Hive environment building + reading es data to internal tables

Scenario:

         The project needs function optimization. It needs to compare the same data. Which is more efficient to query from hive or es. Therefore, we need to synchronize all the data of an index in es to hdfs, and query hdfs data through hive to compare their efficiency.

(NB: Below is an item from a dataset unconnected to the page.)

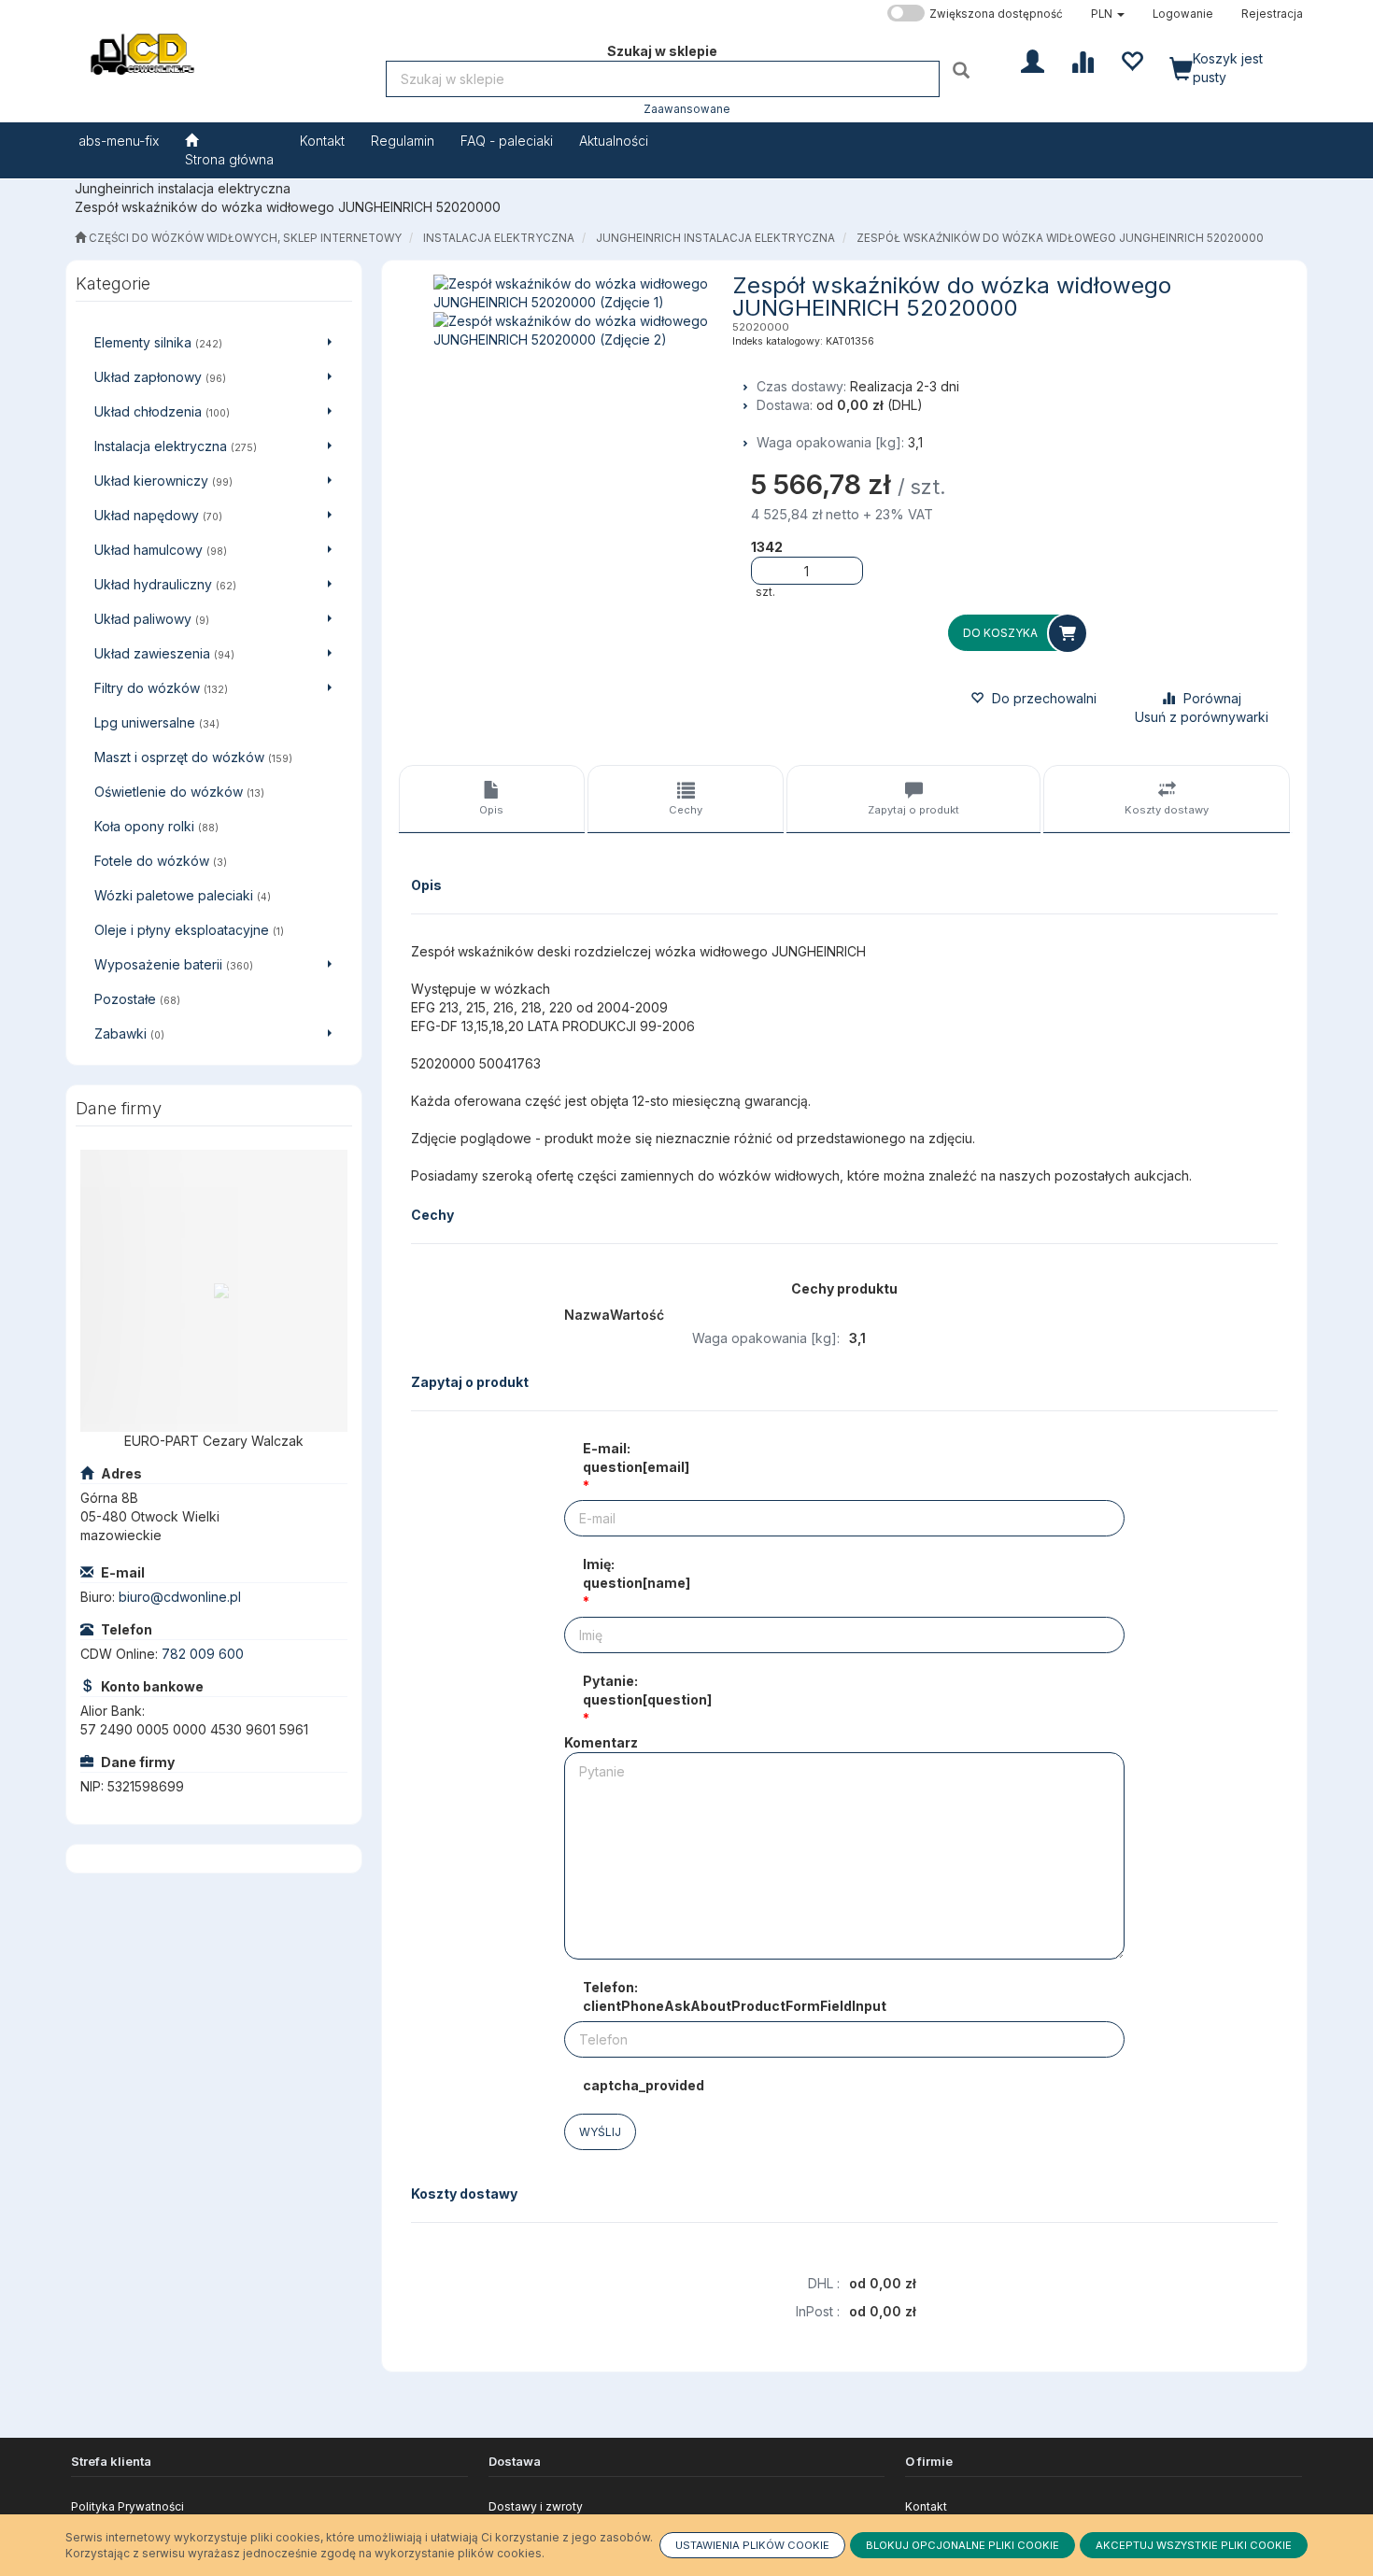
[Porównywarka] (1082, 59)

Step 1: preliminary preparation + hive Download

        Since hive needs to query the data in hdfs, it is necessary to build the hadoop environment first. The hadoop building process I refer to is as follows:

        hadoop cluster building tutorial (detailed)_ fanxin_i blog - CSDN blog_ hadoop cluster construction

        To build hive, if you are connected to a local database, you also need to build mysql. The tutorial I refer to for the MySQL setup process is as follows:

        linux Installation mysql tutorial - Sweet Potato - blog Garden

        Then we download and build hive. Before downloading, we must confirm the corresponding versions of hadoop and hive. The hadoop version I downloaded is 2.7.7, and the corresponding version of hive is 2.3.9. Hive download address is as follows:

        http://mirror.bit.edu.cn/apache/hive/

        For convenience, I rename the extracted folder to hive to facilitate subsequent operations

Step 2: hive setup

        Since I deploy under linux, I need to set the environment variable in advance, path: / etc/profile, and add the following code:

export HIVE_HOME=fill in hive Path of
export PATH=$PATH:$HIVE_HOME/bin

        Then execute the command: source /etc/profile

        Some people modify the environment variable under vim ~/.bashrc. The difference between the two can be determined according to the actual situation

        Enter the conf folder under the hive folder, remove all files with. template suffix, and then hive-default.xml. After removing the suffix, you need to modify the name to hive-site.xml  .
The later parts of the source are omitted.